Work instructions: Please work out how many lines in the entries contain "длительный", then give that number with nothing added.

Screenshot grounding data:
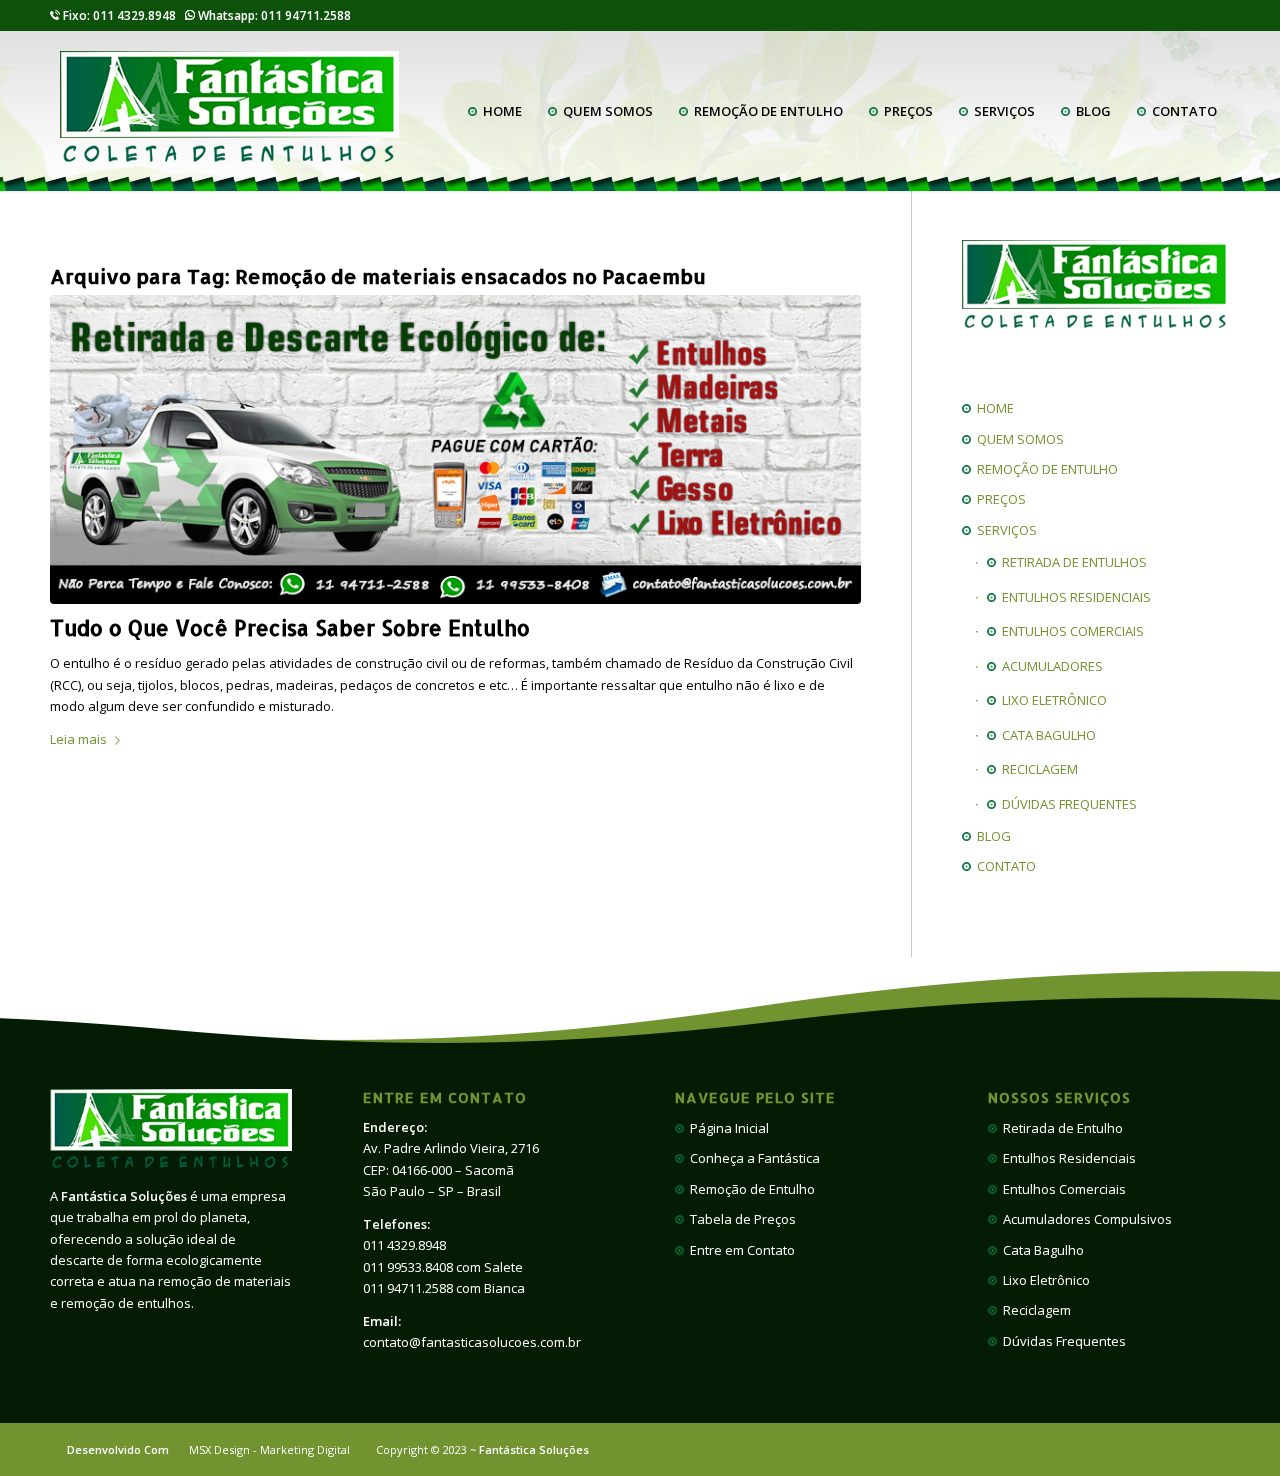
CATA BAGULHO (1046, 735)
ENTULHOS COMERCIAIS (1070, 631)
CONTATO (1003, 866)
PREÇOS (998, 499)
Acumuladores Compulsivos (1084, 1219)
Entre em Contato (739, 1250)
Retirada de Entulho (1060, 1128)
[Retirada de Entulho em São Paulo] (455, 449)
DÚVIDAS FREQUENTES (1066, 804)
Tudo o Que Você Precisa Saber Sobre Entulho (290, 627)
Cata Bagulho (1040, 1250)
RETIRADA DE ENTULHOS (1071, 562)
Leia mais (78, 739)
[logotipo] (229, 111)
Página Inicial (726, 1128)
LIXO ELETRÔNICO (1051, 700)
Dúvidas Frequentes (1061, 1341)
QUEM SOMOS (1017, 439)
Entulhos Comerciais (1061, 1189)
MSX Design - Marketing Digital (269, 1449)
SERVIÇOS (1004, 530)
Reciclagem (1034, 1310)
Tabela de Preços (740, 1219)
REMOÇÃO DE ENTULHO (1044, 469)
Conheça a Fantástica (752, 1158)
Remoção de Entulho (749, 1189)
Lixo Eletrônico (1043, 1280)
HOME (992, 408)
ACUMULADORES (1049, 666)
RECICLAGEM (1037, 769)
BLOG (991, 836)
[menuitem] (495, 111)
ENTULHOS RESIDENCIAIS (1073, 597)
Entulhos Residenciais (1066, 1158)
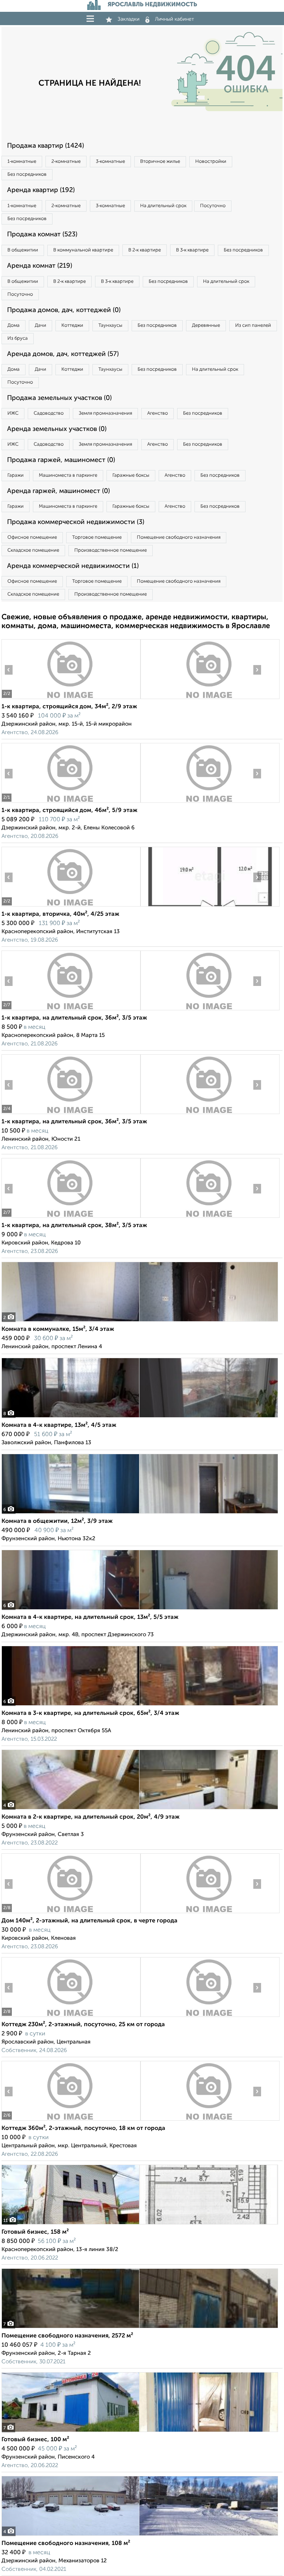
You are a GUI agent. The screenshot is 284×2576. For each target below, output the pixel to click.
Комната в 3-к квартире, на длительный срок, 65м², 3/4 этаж (90, 1713)
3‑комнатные (110, 161)
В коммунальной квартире (83, 250)
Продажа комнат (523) (42, 234)
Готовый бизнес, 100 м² (35, 2440)
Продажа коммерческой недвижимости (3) (75, 522)
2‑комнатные (66, 161)
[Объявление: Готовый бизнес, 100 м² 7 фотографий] (139, 2432)
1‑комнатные (21, 161)
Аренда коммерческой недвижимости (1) (73, 566)
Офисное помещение (32, 537)
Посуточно (213, 205)
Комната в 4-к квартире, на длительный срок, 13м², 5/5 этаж (90, 1617)
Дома (13, 325)
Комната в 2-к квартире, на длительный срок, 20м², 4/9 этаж (90, 1817)
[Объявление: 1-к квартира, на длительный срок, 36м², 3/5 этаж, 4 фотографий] (70, 1114)
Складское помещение (33, 550)
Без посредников (27, 174)
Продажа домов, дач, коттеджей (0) (64, 310)
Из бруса (17, 338)
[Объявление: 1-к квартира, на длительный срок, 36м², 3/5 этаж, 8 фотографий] (70, 1010)
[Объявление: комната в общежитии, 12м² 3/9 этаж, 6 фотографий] (139, 1513)
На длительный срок (163, 205)
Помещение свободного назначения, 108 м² (65, 2543)
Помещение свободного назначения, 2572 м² (67, 2336)
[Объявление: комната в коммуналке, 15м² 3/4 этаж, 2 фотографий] (139, 1321)
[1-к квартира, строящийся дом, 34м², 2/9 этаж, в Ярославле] (70, 699)
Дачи (40, 325)
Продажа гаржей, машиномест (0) (61, 460)
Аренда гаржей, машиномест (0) (58, 491)
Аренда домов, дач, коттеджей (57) (63, 354)
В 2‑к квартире (144, 250)
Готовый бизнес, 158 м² (35, 2232)
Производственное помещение (110, 550)
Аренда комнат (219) (39, 266)
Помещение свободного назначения (178, 537)
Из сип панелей (253, 325)
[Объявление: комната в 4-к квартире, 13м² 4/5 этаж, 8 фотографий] (139, 1417)
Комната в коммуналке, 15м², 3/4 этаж (57, 1329)
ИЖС (12, 413)
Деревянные (206, 325)
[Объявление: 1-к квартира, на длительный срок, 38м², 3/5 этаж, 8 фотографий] (70, 1218)
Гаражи (15, 475)
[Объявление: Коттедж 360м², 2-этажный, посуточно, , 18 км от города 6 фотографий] (70, 2120)
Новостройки (210, 161)
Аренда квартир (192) (41, 190)
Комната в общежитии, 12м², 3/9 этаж (57, 1521)
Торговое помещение (97, 537)
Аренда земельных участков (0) (56, 429)
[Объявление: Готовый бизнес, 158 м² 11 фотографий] (139, 2224)
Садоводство (49, 413)
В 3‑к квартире (192, 250)
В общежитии (22, 250)
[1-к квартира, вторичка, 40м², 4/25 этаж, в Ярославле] (70, 906)
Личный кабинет (174, 19)
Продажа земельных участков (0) (59, 398)
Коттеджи (72, 325)
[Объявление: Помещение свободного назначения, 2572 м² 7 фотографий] (139, 2328)
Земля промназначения (105, 413)
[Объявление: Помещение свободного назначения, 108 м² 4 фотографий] (139, 2535)
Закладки (128, 19)
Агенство (157, 413)
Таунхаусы (110, 325)
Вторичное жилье (160, 161)
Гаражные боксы (130, 475)
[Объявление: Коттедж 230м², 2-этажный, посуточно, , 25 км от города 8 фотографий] (70, 2017)
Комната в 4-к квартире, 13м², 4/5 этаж (58, 1425)
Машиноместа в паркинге (68, 475)
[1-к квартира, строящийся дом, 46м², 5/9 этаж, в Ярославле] (70, 802)
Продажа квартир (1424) (45, 146)
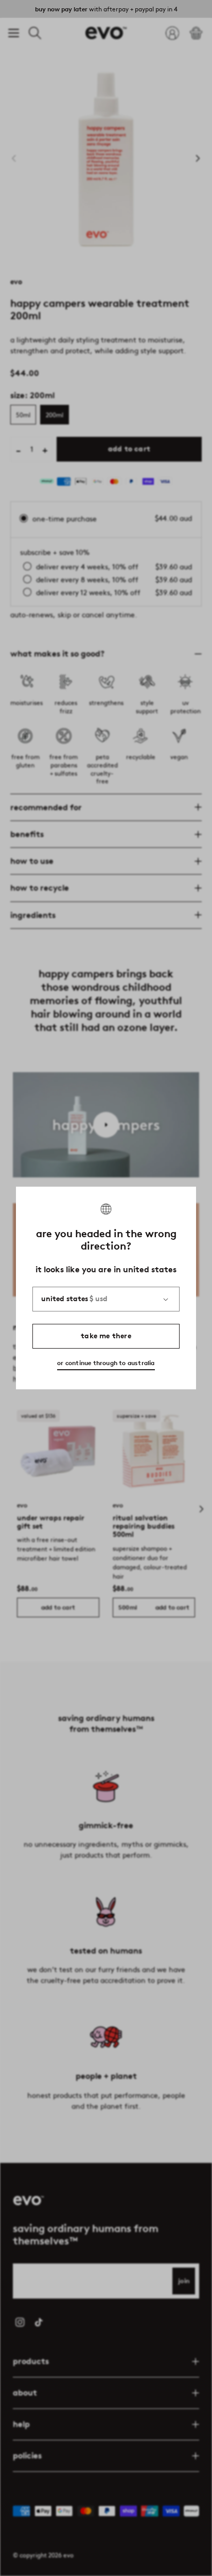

Expected answer: 7